A shopping spree on Tesco shares came to a halt this week as investors waited for boss Dave Lewis to set out his stall at next week’s prelims.

Impressed by Lewis’s early action in the face of disasters such as the accounting controversy, buyers have taken a gamble on the giant grocer.

From 188p at the beginning of January Tesco’s stock reached 251p earlier this month.

It has since fallen back to just under 243p at the time of writing.

There was a decline at the start of this week as worries such as potential writedowns and the scale of Tesco’s pension deficit spooked the City.

But important as such concerns may be – and strengthening the balance sheet is one of Lewis’s three big priorities - restoring Tesco’s fortunes will in the end depend upon whether it can reignite the retailing verve that powered its stellar ascent in the first place.

Priority number one is improving Tesco’s competitiveness in its core domestic market.

There are some reasons to be cautiously cheerful about progress so far.

The retailer has cut prices and communicated the shift clearly in-store.

Range rationalisation is underway, scaling back on the overabundance of similar product and devoting more shelf space to the most popular lines.

There have been efforts to improve availability and an emphasis on customer-facing roles and responsibilities in shops rather than processes and back-office duties.
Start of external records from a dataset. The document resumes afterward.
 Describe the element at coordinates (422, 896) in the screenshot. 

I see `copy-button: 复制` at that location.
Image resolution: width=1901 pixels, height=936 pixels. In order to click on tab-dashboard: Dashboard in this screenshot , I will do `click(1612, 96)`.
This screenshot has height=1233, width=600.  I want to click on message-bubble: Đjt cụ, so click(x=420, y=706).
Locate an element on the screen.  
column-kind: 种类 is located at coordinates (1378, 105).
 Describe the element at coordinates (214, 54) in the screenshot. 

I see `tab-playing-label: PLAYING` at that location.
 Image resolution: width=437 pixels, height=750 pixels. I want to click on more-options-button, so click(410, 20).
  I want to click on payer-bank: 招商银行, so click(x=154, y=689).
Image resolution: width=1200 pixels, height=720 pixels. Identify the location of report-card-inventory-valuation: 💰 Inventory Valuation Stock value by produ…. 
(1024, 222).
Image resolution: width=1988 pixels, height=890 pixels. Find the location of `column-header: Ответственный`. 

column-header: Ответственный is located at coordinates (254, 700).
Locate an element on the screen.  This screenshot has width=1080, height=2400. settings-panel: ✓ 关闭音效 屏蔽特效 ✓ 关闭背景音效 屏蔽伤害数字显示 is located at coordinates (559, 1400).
When Tesco last updated in January, there were signs that the changes were starting to have an effect.

There was, for instance, like-for-like volume growth in fresh food for the first time in five years.

Next week’s finals would certainly not make the grade as Tesco Finest.

But if, at the retail level, there are signs that the under-pressure grocer’s shelf life is being extended, that should give greater confidence that other challenges can be successfully addressed too.